(RECORDS SUPPLIED)
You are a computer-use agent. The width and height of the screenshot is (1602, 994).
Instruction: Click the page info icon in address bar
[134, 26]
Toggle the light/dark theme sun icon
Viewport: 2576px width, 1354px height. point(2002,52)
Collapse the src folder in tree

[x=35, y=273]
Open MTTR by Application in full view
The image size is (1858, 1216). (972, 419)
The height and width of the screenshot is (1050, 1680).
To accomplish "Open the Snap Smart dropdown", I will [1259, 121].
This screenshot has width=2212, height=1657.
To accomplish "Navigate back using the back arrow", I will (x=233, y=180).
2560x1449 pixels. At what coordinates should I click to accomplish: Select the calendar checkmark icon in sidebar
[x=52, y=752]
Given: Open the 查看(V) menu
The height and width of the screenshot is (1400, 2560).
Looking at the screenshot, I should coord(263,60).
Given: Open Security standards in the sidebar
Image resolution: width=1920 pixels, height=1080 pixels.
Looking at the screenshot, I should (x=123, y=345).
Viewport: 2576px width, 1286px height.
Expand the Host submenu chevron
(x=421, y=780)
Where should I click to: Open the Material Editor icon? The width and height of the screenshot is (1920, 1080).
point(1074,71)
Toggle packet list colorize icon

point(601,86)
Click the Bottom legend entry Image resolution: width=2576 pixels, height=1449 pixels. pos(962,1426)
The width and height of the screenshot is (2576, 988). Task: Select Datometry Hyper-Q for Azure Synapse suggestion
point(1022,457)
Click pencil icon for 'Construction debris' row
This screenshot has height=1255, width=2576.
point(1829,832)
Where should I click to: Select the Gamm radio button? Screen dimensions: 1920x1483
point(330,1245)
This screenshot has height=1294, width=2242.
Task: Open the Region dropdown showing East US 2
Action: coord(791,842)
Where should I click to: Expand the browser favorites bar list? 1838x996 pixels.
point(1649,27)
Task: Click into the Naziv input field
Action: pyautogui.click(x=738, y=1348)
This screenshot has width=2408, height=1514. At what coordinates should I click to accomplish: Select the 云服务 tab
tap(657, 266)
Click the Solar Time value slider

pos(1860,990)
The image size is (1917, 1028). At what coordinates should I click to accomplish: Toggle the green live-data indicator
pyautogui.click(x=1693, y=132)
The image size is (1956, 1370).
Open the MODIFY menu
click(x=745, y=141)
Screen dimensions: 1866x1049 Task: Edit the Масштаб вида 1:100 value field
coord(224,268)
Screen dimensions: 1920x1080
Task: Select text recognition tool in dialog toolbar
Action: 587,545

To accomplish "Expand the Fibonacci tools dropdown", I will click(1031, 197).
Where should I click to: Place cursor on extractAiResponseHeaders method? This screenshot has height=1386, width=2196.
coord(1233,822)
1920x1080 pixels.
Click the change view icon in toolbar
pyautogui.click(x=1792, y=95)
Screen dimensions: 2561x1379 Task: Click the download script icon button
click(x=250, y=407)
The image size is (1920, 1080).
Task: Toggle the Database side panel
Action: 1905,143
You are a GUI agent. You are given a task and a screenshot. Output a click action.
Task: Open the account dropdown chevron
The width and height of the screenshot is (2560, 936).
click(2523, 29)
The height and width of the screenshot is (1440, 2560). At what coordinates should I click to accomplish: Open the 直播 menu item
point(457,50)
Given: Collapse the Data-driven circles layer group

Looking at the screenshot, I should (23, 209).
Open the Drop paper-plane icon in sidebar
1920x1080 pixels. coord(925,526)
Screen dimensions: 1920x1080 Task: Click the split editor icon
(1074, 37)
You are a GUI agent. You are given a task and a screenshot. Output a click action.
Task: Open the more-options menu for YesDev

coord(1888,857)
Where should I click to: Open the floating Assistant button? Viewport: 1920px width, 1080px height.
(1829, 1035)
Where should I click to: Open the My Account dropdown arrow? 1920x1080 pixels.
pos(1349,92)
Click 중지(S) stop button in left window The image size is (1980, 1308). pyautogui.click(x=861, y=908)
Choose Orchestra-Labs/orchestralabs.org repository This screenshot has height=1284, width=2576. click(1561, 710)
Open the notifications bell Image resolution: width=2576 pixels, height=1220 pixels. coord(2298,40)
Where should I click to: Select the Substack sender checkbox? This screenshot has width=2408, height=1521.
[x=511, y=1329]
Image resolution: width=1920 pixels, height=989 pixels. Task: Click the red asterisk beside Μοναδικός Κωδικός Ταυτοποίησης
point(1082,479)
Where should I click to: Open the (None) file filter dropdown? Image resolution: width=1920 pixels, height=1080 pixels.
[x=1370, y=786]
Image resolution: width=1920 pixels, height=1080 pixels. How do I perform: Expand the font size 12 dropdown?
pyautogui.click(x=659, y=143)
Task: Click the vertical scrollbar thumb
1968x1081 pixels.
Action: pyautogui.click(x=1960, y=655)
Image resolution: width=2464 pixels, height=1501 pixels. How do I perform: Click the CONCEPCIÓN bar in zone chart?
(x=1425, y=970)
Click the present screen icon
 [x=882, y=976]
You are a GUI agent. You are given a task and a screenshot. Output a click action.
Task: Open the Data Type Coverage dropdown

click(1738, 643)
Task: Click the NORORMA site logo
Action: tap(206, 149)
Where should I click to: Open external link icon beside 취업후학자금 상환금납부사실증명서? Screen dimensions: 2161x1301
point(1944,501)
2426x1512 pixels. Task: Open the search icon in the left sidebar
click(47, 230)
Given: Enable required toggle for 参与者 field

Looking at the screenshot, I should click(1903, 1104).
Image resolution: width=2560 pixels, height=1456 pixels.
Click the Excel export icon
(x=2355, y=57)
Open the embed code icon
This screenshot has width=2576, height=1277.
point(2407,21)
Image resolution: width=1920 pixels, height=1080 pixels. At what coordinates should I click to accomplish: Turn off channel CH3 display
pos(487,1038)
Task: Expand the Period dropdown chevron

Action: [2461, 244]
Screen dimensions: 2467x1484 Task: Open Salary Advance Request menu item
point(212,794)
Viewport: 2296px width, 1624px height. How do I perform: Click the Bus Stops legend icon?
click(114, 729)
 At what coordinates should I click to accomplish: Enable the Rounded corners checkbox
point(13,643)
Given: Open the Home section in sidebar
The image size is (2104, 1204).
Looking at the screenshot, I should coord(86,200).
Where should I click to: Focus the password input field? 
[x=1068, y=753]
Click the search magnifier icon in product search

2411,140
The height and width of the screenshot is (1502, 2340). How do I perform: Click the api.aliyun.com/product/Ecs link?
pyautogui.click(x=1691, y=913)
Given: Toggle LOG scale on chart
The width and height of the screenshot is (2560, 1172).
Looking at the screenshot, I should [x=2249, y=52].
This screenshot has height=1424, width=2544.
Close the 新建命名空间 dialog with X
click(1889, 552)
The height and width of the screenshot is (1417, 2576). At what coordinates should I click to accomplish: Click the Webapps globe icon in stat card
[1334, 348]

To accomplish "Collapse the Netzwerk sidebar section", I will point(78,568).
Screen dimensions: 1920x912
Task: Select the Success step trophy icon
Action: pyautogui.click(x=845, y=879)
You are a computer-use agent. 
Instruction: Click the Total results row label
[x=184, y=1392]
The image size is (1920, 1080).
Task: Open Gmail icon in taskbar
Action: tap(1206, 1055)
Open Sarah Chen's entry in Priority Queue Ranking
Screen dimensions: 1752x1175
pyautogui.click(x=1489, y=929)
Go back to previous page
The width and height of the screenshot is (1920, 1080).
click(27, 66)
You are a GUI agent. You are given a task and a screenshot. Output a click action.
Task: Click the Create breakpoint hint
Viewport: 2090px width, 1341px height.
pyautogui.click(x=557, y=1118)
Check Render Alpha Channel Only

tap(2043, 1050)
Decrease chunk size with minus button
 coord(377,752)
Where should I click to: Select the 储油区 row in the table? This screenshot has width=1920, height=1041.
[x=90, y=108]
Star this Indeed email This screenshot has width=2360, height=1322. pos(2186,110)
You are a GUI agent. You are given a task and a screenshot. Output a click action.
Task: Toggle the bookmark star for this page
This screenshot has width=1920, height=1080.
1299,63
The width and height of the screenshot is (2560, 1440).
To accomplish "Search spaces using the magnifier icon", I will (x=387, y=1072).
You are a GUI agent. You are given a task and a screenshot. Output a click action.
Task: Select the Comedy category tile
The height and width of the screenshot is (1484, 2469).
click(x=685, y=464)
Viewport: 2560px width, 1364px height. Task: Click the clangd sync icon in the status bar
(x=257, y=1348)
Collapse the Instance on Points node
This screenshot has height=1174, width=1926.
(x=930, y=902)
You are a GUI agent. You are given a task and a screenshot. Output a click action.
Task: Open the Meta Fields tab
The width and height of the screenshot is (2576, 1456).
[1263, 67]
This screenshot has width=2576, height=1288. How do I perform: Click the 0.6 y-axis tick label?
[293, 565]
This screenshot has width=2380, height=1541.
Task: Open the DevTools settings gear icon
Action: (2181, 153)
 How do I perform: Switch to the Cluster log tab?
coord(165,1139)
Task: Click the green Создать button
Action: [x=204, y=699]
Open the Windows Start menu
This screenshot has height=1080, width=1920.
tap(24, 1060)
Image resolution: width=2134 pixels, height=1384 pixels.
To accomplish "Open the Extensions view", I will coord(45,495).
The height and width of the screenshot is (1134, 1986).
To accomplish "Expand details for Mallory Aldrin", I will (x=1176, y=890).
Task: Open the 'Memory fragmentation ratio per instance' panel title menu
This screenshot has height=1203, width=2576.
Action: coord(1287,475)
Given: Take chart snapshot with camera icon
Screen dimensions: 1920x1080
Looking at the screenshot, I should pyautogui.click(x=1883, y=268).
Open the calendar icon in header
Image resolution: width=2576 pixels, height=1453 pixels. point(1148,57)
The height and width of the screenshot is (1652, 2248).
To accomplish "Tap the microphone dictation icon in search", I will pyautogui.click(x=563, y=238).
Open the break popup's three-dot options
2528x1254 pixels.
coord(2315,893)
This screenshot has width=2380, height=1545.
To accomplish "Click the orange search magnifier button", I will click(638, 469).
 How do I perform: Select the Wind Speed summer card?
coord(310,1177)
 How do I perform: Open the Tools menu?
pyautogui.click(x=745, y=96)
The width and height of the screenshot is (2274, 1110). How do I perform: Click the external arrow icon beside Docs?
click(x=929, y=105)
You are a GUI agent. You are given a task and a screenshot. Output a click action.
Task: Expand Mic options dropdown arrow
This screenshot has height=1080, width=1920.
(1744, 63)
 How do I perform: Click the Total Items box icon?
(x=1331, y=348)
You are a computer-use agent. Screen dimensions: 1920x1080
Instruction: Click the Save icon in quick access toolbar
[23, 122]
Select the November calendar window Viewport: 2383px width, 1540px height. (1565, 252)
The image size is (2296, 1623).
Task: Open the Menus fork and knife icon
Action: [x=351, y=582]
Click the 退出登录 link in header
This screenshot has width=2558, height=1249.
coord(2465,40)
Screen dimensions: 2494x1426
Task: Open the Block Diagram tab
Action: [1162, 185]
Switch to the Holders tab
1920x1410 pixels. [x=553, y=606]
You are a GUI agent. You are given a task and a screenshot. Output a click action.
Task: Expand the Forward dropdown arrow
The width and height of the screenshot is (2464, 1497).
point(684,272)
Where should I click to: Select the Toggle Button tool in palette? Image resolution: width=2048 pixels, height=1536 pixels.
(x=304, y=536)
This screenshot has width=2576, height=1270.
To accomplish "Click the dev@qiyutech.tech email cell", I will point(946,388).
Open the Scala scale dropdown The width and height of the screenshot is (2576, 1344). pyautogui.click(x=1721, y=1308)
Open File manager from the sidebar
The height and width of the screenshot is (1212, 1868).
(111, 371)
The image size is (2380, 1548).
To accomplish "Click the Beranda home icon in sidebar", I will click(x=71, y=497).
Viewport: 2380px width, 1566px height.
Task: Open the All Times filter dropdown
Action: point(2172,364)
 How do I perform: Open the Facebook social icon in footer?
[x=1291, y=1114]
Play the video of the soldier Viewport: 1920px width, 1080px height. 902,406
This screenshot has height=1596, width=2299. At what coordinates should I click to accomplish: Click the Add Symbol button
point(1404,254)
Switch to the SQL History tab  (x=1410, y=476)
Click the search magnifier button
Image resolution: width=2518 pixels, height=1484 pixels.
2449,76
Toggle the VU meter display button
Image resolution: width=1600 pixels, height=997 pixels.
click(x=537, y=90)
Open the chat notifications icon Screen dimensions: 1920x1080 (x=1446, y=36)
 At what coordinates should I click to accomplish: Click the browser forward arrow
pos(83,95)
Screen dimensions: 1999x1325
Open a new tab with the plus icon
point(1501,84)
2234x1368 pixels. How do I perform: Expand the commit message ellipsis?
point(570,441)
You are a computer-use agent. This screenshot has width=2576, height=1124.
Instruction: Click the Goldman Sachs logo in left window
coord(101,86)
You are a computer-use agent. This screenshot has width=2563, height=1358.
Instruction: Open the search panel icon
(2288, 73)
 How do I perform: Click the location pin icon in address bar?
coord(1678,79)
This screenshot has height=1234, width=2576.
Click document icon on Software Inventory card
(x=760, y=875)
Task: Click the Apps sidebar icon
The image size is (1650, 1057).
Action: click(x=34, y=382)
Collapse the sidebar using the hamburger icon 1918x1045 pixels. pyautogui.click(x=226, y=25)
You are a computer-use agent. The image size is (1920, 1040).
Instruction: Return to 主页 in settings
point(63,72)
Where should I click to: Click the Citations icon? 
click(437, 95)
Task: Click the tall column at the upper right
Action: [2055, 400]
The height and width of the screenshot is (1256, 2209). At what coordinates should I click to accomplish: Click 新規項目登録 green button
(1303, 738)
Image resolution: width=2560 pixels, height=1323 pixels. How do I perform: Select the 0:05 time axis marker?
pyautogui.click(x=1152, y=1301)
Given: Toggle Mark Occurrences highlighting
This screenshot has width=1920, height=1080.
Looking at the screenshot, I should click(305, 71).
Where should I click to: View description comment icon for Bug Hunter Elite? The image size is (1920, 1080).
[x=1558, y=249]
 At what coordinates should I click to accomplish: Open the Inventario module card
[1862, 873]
(End RECORDS SUPPLIED)
### [HOW TO COMPLETE THIS TASK]
Copy out, exactly and alone, the lines of the entries above between the ones holding "2234x1368 pixels. How" and "Collapse the sidebar", inclusive.

### [YOUR SOLUTION]
2234x1368 pixels. How do I perform: Expand the commit message ellipsis?
point(570,441)
You are a computer-use agent. This screenshot has width=2576, height=1124.
Instruction: Click the Goldman Sachs logo in left window
coord(101,86)
You are a computer-use agent. This screenshot has width=2563, height=1358.
Instruction: Open the search panel icon
(2288, 73)
 How do I perform: Click the location pin icon in address bar?
coord(1678,79)
This screenshot has height=1234, width=2576.
Click document icon on Software Inventory card
(x=760, y=875)
Task: Click the Apps sidebar icon
The image size is (1650, 1057).
Action: click(x=34, y=382)
Collapse the sidebar using the hamburger icon 1918x1045 pixels. pyautogui.click(x=226, y=25)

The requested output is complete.